Arbeitsauftrag 1
Nenne alle Schritte, die der Landwirt laut Textauszug unternahm, nachdem sich die Mietschulden angehäuft hatten.
Arbeitsauftrag 2
Zieh jede Zeile der Datensätze heraus, in der das Wort "This" vorkommt.

Vorliegender Textauszug
Blender


Es soll ja Menschen geben, die sich an keine oder an nur wenige Regeln halten. Die meisten dieser Nonkonformen geraten hierbei allerdings alsbald mit den vielen, viel zu vielen Gesetzen in Konflikt und müssen sodann die sich daraus ergebenen Konsequenzen tragen.

Vor einer gefühlten Ewigkeit erzählte mir ein nicht mehr berufstätiger Landwirt aus einem Dorf bei Bremen eine wilde Geschichte, die heutzutage zu den lästigen Alltäglichkeiten gehört, mit denen Vermieter zu kämpfen haben.

Es war wohl so Mitte der 1980er Jahre. In Bremen, aber auch in anderen Großstädten herrschte Wohnungsmangel. Es gab kaum bezahlbaren Wohnraum. Deshalb versuchten jene Wohnungssuchenden in den so genannten Speckgürtel der Stadt zu ziehen. Dort waren das Mietangebot größer und die Wohnungen billiger.

Der Bauer, sonst nicht auf den Kopf gefallen, nutzte diese Situation und kaufte ein marodes, altes Haus. Er ließ es sanieren, um anschließend die Räume zu vermieten. Eines Tages erschien eine Familie, bestehend aus Mutter, Vater und eine Unzahl von Kindern. Letztere kamen allerdings nicht zum Besichtigungstermin mit. Der Familienvater erschien hierzu alleine. Er hatte sich - wie man so schön sagt - in Schale geschmissen, trug somit einen Anzug, elegante Schuhe und kam mit einem großen Auto vorgefahren.

Der Landwirt war sichtlich angetan. Er ließ alles, sonst übliche Misstrauen beiseite und vermietete das Haus an den Interessenten. Das war ein Fehler. Nachdem die neunköpfige Familie dort eingezogen war, die Kaution und die erste Miete bezahlt hatte, türmten sich monatelang Mietschulden auf. Ein fünfstelliger Betrag hatte sich bald angesammelt. Der Landwirt kündigte den Mietvertrag, beauftragte einen Kollegen und ließ Räumungs - und Zahlungsklage erheben.

Datensätze zur Übung
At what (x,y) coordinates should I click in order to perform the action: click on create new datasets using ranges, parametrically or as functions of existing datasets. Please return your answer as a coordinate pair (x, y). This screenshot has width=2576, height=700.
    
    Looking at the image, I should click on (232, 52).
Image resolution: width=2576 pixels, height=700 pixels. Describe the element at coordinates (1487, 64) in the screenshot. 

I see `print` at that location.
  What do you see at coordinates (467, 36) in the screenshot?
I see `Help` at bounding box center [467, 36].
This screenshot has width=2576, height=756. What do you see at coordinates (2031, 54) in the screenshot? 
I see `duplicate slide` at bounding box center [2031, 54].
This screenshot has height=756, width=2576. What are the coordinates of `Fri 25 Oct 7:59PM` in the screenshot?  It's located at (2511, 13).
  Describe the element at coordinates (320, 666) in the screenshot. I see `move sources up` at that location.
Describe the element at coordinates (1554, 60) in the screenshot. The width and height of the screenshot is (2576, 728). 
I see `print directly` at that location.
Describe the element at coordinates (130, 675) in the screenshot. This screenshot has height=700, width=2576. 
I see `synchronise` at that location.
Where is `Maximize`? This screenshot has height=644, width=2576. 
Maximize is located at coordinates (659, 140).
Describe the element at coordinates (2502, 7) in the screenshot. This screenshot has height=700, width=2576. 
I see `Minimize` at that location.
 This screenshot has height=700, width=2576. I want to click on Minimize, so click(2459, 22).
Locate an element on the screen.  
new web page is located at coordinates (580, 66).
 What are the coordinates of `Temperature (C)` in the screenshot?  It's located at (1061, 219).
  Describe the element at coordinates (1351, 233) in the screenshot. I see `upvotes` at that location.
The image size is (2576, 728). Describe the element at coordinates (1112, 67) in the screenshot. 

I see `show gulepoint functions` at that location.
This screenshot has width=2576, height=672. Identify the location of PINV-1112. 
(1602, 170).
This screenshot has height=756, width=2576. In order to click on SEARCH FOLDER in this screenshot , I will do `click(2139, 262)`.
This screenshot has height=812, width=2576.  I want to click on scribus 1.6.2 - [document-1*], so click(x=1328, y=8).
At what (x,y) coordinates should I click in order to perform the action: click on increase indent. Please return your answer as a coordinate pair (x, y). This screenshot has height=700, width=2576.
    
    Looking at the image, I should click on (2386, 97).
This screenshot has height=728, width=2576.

Schriftliche Antwort 1
Er kündigte den Mietvertrag, beauftragte einen Kollegen und ließ Räumungs- und Zahlungsklage erheben.

Schriftliche Antwort 2
At what (x,y) coordinates should I click in order to perform the action: click on create new datasets using ranges, parametrically or as functions of existing datasets. Please return your answer as a coordinate pair (x, y). This screenshot has width=2576, height=700.
This screenshot has width=2576, height=756. What do you see at coordinates (2031, 54) in the screenshot? 
This screenshot has height=756, width=2576. What are the coordinates of `Fri 25 Oct 7:59PM` in the screenshot?  It's located at (2511, 13).
Describe the element at coordinates (130, 675) in the screenshot. This screenshot has height=700, width=2576. 
Where is `Maximize`? This screenshot has height=644, width=2576. 
Describe the element at coordinates (2502, 7) in the screenshot. This screenshot has height=700, width=2576. 
 This screenshot has height=700, width=2576. I want to click on Minimize, so click(2459, 22).
This screenshot has width=2576, height=672. Identify the location of PINV-1112. 
This screenshot has height=756, width=2576. In order to click on SEARCH FOLDER in this screenshot , I will do `click(2139, 262)`.
This screenshot has height=812, width=2576.  I want to click on scribus 1.6.2 - [document-1*], so click(x=1328, y=8).
At what (x,y) coordinates should I click in order to perform the action: click on increase indent. Please return your answer as a coordinate pair (x, y). This screenshot has height=700, width=2576.
This screenshot has height=728, width=2576.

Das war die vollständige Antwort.